Blog Archives

List of things to blog about

I come across a lot of interesting stuff. Every Day. And I haven’t blogged about ANY of them!

The Distinguished Speaker Series from the Center for Machine Learning at UCI has been really interesting so far. And so has the weekly seminars by the same Center.

I quite enjoyed Prof. Peter Stone’s “Learning and Multiagent Reasoning for Autonomous Agents”. Material related to the talk is available here. I haven’t given robotics a serious thought, though if I get more reasonably into Machine Learning, I should want to try out games, strategies, and all that.

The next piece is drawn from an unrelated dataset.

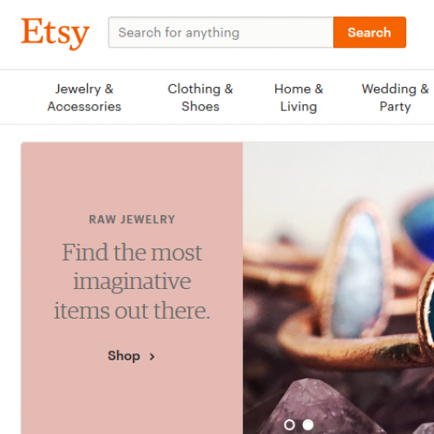Click the RAW JEWELRY banner label
This screenshot has width=434, height=434.
point(132,220)
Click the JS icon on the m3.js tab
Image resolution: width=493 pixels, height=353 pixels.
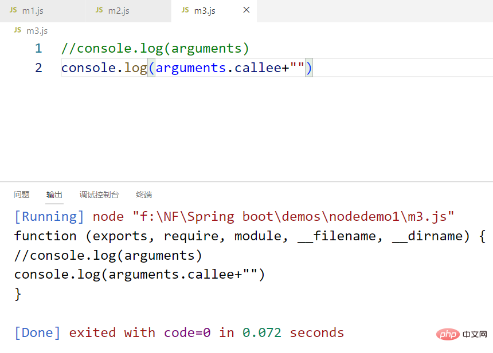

Then there was Prof. Doug Oard who talked about extracting identities from a set of emails. So now you refer to a Judy in your email, or even cutie pie, the software should be able to pick out who you’re talking about, just by being given a set of previous correspondences.I was QUITE interested. It didn’t seem that challenging learning-wise or applying concepts-wise, but I guess the challenge is to figure out how to extract features. And it turns out simple methods are the ones that work best.

There was also Judy Olsen from PARC, who talked about identity resolution on the Net, and how that could be used to obtain biases in Amazon.com reviews. So say X reviews a book by Y. And you find that X and Y are strongly related. You can take that into account while giving weight to reviews. Here, they didn’t use anything more than plain keyword matching on Google search. Just googling for X and Y and determining how much of overlap between the results existed. And the results turned out surprisingly good. I’m wondering about also using sentiment analysis here to determine if the bias would be positive or negative.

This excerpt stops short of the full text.